Globally, activity in the geothermal power sector recovered somewhat in 2010 following a weak 2009, as overall investment increased, according to NRG Expert’s 2011 Geothermal Report. At the national level, Kenya, Iceland, Mexico and countries in South America – where new exploration concessions have been awarded in Argentina, Chile, Colombia and Peru – will see high rates of growth in geothermal power development, according to NRG’s research. Activity in the geothermal power sector is also gaining steam in Western Australia and New Zealand, as well as in Japan, the Philippines and Indonesia.
An Abundance of Geothermal Energy Waiting to be Tapped
Recent studies have shown just how abundant the earth’s geothermal resources are:
- US geothermal resources could produce more than 3 million megawatts (MW) of green power – ten times that of the installed capacity of coal power plants today, according to an SMU Geothermal Laboratory study funded by a Google.org grant
- Canada’s geothermal resources have an energy capacity one million times the country’s current electricity consumption, according to a Geological Survey of Canada report.

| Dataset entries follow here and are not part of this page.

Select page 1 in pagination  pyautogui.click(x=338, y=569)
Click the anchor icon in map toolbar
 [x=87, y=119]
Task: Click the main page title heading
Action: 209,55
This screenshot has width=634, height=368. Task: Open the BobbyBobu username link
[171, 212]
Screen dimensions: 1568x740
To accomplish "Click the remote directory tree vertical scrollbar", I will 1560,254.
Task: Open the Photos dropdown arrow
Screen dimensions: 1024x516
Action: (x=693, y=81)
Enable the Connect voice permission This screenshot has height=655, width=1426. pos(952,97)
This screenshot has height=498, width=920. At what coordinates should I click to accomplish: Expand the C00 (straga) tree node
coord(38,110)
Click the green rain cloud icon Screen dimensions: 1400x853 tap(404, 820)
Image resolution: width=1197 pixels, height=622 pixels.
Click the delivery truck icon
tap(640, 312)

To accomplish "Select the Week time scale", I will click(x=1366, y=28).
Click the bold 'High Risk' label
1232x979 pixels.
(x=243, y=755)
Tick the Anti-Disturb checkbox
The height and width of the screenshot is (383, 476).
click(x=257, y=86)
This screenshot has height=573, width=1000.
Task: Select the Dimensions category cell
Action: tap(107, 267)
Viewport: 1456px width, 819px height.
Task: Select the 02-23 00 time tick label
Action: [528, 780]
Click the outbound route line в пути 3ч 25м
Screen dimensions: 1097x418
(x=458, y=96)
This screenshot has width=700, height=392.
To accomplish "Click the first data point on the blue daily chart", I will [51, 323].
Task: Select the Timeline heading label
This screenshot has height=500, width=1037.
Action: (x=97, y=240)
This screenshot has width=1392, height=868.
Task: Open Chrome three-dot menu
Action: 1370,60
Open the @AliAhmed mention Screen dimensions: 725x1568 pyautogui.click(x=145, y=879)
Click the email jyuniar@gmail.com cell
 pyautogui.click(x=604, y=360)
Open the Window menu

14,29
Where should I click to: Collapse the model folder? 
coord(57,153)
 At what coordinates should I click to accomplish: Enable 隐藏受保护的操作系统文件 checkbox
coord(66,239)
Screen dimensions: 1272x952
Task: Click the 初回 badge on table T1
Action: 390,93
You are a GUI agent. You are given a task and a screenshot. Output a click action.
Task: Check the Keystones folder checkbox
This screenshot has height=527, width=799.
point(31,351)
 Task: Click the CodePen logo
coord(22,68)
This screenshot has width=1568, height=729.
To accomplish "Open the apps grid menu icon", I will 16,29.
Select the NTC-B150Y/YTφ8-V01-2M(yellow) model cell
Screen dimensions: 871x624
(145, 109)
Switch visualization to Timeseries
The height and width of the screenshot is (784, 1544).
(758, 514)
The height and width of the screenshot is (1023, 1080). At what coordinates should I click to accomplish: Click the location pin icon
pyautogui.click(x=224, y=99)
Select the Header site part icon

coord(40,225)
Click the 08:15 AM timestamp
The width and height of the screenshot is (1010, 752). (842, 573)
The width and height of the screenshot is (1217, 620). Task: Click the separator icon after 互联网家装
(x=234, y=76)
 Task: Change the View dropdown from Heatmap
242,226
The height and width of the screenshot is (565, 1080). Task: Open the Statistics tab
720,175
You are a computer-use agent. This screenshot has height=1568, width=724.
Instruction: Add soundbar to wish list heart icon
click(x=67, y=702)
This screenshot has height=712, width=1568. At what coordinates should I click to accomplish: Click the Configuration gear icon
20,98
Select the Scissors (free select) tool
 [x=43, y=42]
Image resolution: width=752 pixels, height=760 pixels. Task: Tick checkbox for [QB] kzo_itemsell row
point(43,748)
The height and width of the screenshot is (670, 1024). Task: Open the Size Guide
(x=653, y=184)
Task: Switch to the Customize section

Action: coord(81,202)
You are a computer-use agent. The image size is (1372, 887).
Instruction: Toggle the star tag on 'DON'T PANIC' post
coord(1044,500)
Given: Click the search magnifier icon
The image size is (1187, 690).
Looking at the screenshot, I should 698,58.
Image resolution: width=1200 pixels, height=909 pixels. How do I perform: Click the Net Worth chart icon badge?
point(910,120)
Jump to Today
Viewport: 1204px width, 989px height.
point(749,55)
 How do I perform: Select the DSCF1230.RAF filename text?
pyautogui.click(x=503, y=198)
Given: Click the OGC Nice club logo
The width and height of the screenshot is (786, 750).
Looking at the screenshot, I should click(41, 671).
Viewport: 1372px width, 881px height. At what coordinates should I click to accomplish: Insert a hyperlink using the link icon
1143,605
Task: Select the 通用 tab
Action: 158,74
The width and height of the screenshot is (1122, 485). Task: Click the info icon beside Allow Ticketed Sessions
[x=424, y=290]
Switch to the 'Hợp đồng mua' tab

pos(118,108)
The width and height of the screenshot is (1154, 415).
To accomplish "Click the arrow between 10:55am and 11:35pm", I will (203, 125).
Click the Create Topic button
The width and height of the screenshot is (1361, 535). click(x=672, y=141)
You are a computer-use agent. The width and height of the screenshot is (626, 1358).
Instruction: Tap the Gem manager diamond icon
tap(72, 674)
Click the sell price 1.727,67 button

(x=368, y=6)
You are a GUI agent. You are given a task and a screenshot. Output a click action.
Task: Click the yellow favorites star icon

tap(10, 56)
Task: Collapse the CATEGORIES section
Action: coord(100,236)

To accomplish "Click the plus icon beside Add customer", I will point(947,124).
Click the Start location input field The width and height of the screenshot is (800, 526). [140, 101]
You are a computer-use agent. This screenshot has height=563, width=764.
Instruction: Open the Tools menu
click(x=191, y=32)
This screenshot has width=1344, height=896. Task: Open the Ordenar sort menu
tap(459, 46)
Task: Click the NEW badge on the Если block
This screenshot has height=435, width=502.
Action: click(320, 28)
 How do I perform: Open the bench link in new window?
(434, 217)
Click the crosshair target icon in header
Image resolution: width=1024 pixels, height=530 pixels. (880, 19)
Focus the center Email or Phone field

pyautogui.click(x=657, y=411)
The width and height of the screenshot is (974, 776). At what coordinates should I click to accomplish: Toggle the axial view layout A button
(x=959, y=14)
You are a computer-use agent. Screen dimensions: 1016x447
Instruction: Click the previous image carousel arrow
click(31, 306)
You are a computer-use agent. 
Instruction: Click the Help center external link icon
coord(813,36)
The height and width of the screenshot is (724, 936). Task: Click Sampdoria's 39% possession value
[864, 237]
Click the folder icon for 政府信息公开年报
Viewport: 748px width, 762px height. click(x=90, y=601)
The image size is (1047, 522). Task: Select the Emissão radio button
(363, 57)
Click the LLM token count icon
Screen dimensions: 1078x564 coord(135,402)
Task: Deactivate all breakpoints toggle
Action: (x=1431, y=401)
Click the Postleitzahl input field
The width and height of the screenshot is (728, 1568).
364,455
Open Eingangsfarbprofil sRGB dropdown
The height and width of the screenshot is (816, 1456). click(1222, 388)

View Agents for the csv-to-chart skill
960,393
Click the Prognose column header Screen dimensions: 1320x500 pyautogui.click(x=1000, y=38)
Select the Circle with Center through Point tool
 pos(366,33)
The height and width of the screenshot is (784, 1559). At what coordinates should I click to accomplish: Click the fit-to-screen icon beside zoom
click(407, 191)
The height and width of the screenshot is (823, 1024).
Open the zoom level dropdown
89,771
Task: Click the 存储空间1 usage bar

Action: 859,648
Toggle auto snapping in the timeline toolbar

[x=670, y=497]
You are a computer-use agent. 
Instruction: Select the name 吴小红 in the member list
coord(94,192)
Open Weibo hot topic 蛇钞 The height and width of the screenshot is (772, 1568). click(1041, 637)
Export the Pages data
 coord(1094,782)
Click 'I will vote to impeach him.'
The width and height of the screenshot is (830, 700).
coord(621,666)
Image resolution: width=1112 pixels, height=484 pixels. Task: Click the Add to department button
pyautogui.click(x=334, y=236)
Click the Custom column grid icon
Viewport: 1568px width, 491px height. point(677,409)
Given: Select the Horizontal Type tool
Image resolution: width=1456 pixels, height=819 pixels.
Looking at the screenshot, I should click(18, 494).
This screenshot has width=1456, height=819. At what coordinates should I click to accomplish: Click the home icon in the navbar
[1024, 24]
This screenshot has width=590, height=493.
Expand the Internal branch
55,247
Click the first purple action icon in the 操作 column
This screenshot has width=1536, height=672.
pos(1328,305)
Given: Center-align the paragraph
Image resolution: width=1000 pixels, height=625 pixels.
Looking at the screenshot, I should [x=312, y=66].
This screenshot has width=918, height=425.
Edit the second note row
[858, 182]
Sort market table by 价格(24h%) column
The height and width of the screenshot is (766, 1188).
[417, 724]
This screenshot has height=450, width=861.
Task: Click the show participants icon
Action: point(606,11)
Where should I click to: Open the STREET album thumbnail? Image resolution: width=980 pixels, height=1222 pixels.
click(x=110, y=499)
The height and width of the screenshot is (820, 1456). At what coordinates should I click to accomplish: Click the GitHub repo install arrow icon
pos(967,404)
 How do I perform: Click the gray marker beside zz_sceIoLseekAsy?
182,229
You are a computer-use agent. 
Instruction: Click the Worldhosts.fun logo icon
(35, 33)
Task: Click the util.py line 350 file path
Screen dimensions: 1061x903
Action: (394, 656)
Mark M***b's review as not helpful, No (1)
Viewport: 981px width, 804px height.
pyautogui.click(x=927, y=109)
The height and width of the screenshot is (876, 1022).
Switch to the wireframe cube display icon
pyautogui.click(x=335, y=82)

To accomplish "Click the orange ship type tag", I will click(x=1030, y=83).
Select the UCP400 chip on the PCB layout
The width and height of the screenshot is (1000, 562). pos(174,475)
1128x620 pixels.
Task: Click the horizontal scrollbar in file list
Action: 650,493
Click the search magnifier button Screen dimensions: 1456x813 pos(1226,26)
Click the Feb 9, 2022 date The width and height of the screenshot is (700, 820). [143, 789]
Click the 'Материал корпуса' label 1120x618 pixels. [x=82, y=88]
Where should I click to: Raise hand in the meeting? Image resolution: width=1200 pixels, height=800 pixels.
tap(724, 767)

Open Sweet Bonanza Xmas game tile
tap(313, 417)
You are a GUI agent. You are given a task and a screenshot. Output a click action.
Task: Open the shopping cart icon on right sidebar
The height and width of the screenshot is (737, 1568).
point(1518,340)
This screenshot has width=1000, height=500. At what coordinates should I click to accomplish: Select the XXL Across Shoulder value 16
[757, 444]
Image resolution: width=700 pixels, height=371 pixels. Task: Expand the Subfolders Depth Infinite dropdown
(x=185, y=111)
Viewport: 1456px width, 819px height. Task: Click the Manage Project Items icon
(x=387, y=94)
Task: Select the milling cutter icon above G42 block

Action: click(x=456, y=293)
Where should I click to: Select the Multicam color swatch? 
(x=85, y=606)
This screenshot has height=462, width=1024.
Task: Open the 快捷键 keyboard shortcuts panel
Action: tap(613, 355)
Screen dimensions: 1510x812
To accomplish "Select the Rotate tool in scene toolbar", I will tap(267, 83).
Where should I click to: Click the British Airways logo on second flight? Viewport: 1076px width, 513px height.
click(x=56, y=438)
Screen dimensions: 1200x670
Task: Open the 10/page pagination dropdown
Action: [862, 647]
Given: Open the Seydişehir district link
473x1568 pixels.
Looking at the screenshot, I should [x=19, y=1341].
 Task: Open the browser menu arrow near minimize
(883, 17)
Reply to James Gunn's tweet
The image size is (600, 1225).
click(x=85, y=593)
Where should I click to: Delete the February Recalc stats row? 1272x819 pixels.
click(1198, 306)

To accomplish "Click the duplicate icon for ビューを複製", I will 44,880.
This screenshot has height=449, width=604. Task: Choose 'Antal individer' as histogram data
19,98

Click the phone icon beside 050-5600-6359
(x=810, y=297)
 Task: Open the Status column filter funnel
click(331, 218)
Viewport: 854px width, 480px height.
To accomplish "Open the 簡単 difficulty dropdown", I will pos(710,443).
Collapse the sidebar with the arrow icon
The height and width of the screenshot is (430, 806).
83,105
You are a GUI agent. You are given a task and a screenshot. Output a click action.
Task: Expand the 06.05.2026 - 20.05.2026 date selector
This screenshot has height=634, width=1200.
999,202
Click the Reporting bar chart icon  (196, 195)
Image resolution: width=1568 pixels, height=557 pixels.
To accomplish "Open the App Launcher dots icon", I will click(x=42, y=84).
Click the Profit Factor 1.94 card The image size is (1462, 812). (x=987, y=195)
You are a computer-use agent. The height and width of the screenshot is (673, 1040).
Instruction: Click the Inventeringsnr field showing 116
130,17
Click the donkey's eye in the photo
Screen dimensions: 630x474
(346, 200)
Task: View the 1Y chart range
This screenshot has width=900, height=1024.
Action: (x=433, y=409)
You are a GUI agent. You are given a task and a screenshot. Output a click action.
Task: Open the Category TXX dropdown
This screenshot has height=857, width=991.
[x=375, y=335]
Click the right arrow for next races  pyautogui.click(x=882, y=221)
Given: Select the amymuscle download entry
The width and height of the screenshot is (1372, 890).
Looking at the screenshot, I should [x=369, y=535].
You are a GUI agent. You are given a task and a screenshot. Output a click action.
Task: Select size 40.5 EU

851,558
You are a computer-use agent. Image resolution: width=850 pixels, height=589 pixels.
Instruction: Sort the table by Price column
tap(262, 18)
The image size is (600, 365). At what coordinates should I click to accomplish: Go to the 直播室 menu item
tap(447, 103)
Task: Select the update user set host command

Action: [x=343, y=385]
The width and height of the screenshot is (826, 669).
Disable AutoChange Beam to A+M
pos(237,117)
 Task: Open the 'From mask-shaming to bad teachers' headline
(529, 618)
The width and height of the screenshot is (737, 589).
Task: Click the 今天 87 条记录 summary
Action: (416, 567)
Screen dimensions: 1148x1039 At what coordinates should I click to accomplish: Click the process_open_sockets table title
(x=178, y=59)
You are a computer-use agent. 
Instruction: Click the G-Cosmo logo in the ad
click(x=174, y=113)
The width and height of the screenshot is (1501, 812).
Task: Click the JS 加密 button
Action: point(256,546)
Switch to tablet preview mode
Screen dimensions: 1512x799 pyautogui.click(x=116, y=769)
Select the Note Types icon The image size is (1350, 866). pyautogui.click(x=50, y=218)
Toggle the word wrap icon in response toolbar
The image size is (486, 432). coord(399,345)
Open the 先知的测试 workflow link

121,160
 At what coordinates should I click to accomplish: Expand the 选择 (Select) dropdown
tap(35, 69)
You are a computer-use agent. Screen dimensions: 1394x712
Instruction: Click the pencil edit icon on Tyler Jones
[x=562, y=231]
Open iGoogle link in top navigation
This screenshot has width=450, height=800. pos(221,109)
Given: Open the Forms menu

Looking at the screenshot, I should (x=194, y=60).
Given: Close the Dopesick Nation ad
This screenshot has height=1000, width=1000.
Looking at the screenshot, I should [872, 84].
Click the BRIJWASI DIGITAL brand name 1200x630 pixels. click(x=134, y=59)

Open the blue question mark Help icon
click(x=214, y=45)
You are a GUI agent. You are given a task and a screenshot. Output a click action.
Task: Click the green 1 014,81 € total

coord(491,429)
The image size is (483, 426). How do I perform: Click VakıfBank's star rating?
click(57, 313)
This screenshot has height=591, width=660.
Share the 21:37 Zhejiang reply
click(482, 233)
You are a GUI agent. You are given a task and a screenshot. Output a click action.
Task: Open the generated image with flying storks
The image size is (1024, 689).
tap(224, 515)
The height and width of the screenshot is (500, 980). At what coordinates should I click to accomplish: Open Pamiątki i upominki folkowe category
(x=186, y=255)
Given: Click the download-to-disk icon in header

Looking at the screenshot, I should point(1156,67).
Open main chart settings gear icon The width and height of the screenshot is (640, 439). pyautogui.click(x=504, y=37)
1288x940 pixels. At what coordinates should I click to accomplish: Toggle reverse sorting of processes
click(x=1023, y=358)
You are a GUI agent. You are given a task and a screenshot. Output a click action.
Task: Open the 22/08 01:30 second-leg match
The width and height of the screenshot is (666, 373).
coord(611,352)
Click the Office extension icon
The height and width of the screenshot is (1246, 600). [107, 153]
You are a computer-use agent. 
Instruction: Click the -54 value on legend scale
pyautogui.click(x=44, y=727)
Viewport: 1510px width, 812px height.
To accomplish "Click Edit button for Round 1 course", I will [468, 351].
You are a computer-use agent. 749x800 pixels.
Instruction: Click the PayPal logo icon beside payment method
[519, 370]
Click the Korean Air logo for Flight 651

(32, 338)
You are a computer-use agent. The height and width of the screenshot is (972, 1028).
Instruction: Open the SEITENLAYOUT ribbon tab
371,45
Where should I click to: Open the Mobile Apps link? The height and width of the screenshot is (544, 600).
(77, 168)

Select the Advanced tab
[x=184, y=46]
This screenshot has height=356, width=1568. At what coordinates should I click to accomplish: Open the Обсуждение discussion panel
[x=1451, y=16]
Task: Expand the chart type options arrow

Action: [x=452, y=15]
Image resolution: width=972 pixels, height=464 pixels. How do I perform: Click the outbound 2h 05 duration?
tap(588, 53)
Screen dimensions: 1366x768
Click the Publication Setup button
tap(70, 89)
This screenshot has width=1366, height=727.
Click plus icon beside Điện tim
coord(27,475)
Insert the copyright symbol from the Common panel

An estimated 40 percent are believed to be recoverable with current technologies – that’s still 25,000 times annual electricity demand.
- An analysis by Hot Dry Rocks shows that just two percent of Australia’s geothermal potential could generate ten times more electricity than all of its coal and electricity production today.
Inaccessibility may prove that tapping into and harnessing some, even the majority, of that energy to be impractical or uneconomic, but the sheer scope and scale of this clean energy resource virtually assures that there are huge amounts that are worth the effort.
Access to capital is the main obstacle, as developing geothermal power projects have high up-front capital costs. The ongoing successful operation of Calpine’s Geysers geothermal power plant north of San Francisco is a testament to geothermal power’s economic viability over the longer term, however. Additional hurdles come in the form of assuring environmental safety, as well as proving new enhanced geothermal systems (EGS) technology.
Energy demand surged 5.3% worldwide last year, the highest rate since since 1973, according to BP’s 2010 energy review, while annual global greenhouse gas emissions hit a record-high 30.6 billion metric tons, according to an International Energy Agency (IEA) report.
While overall US renewable energy investments have increased at a 14 percent constant annual growth rate (CAGR) from 2000-2009, geothermal power has increased a relatively slow 1.2% CAGR, notes Investment U senior analyst David Fessler.
The US is the world’s leading producer of geothermal energy, however. The situation in Canada is especially perplexing, where despite having total geothermal resources estimated at more than 1 million times its energy needs, there’s not one geothermal power plant up and running.
It makes you wonder why oil and gas companies aren’t drilling for geothermal instead, and why governments in both countries aren’t doing more to steer investment capital in that direction.
To be fair, Australia, New Zealand, South American countries and others with substantial geothermal resource potential have also been sitting on huge troves of geothermal energy. That may well change drastically in the years to come.